BEGIN Data provided

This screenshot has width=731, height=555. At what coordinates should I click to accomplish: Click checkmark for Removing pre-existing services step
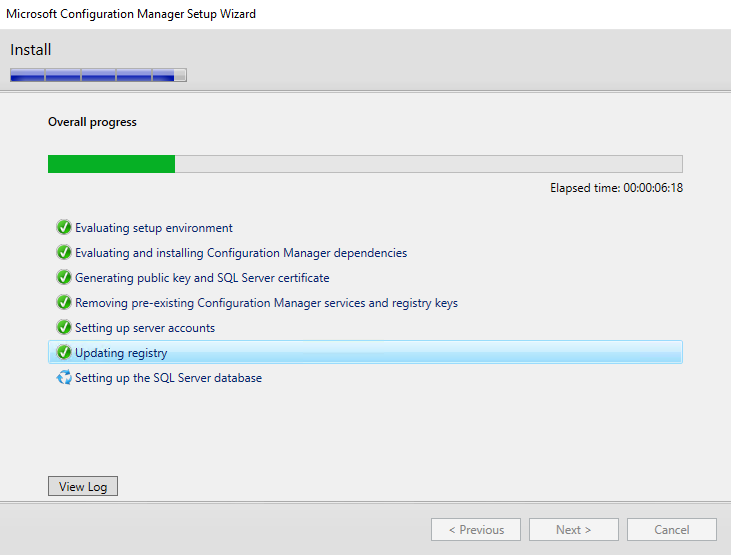point(64,303)
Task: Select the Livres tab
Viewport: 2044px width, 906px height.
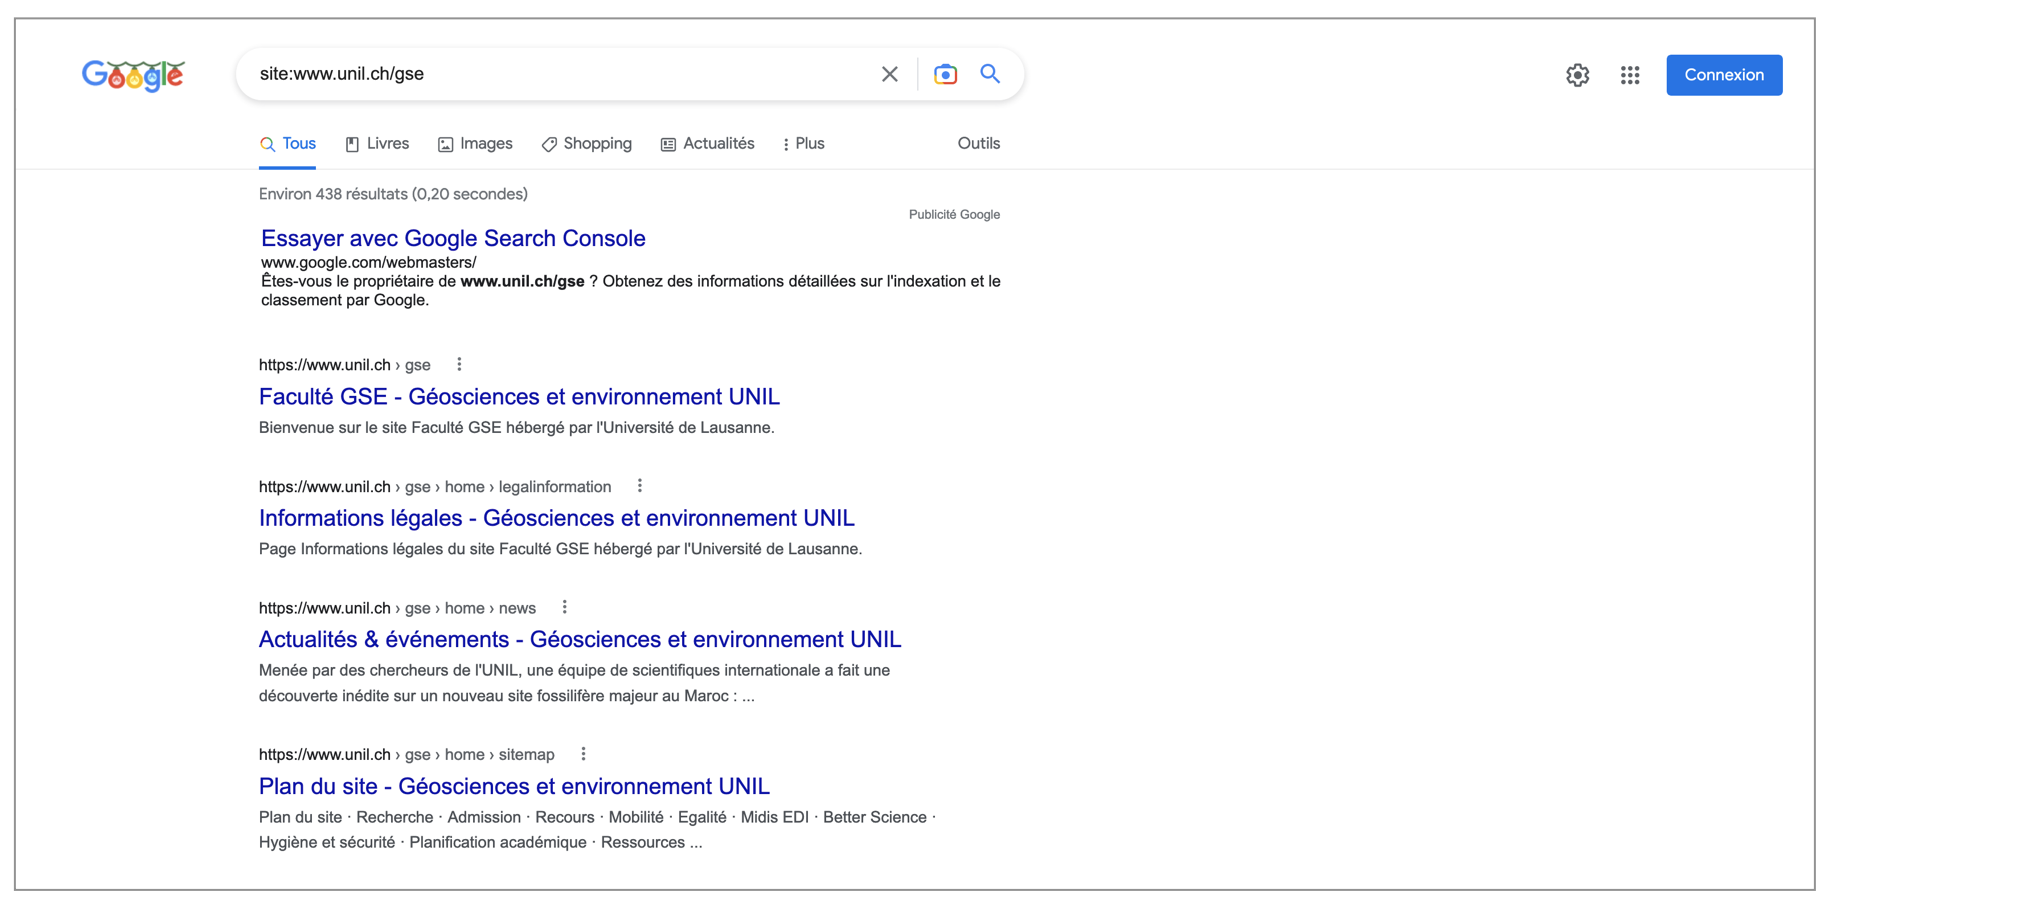Action: [377, 144]
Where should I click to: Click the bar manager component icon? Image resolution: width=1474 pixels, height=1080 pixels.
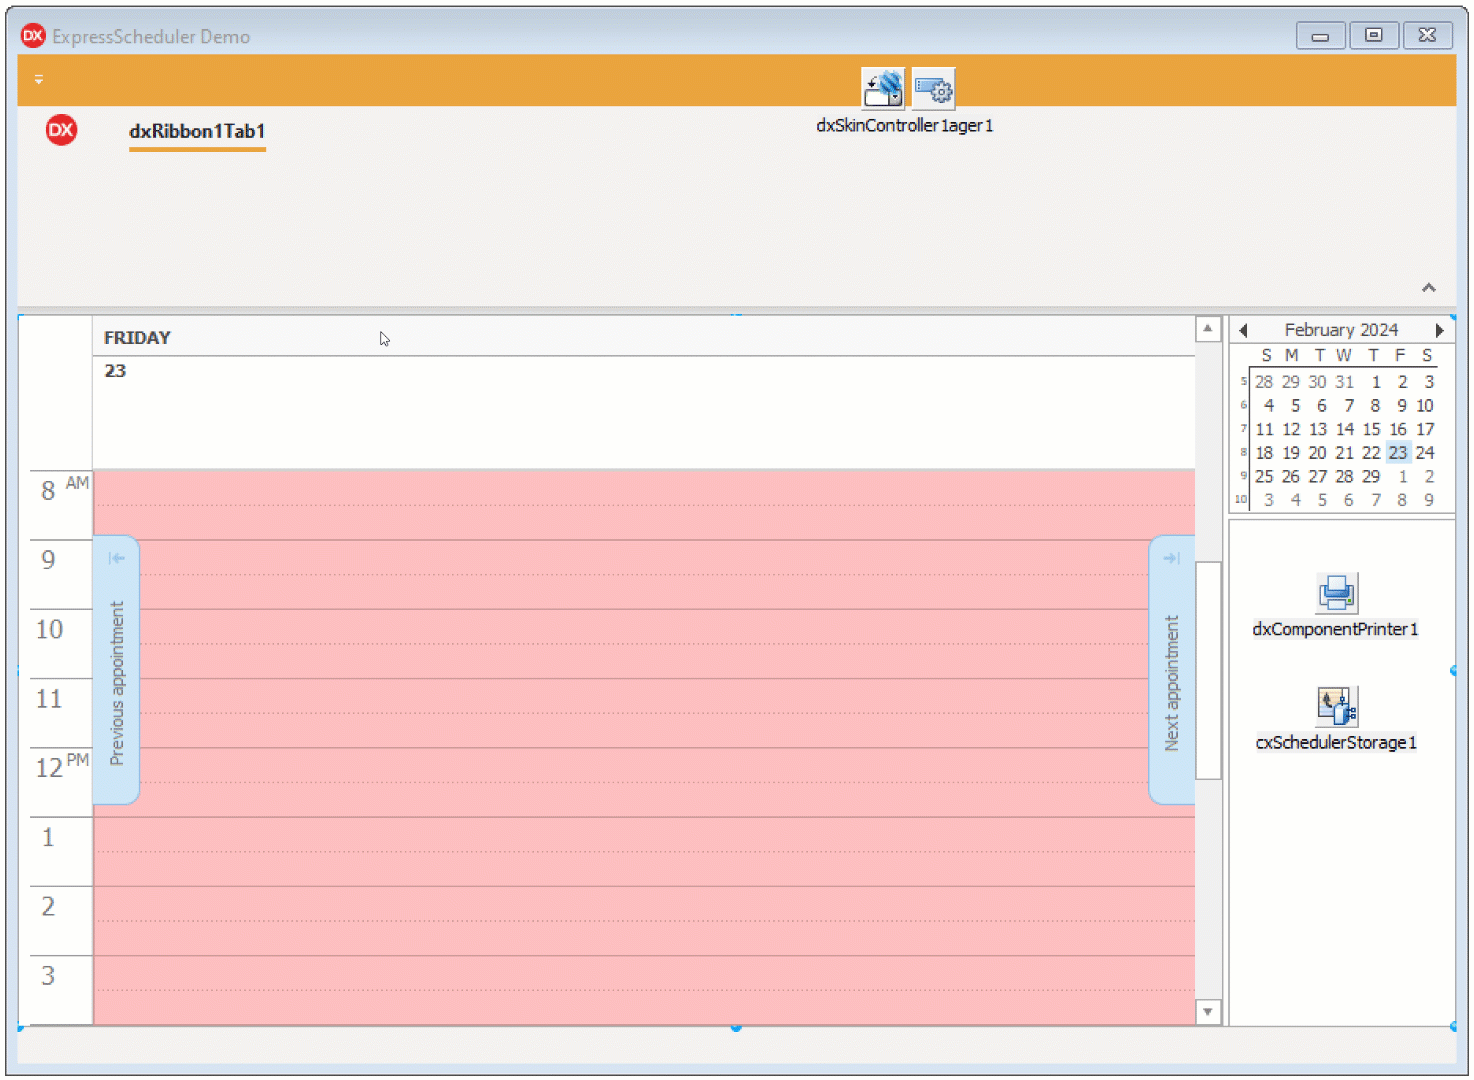pos(934,89)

END Data provided

# [Instructions to follow]
Excluding pictures, copy exactly the lines from the line containing "Task: Select the Livres tab" through the last line of the data, inclusive.

# [Solution to this exercise]
Task: Select the Livres tab
Viewport: 2044px width, 906px height.
Action: [377, 144]
Where should I click to: Click the bar manager component icon? Image resolution: width=1474 pixels, height=1080 pixels.
pos(934,89)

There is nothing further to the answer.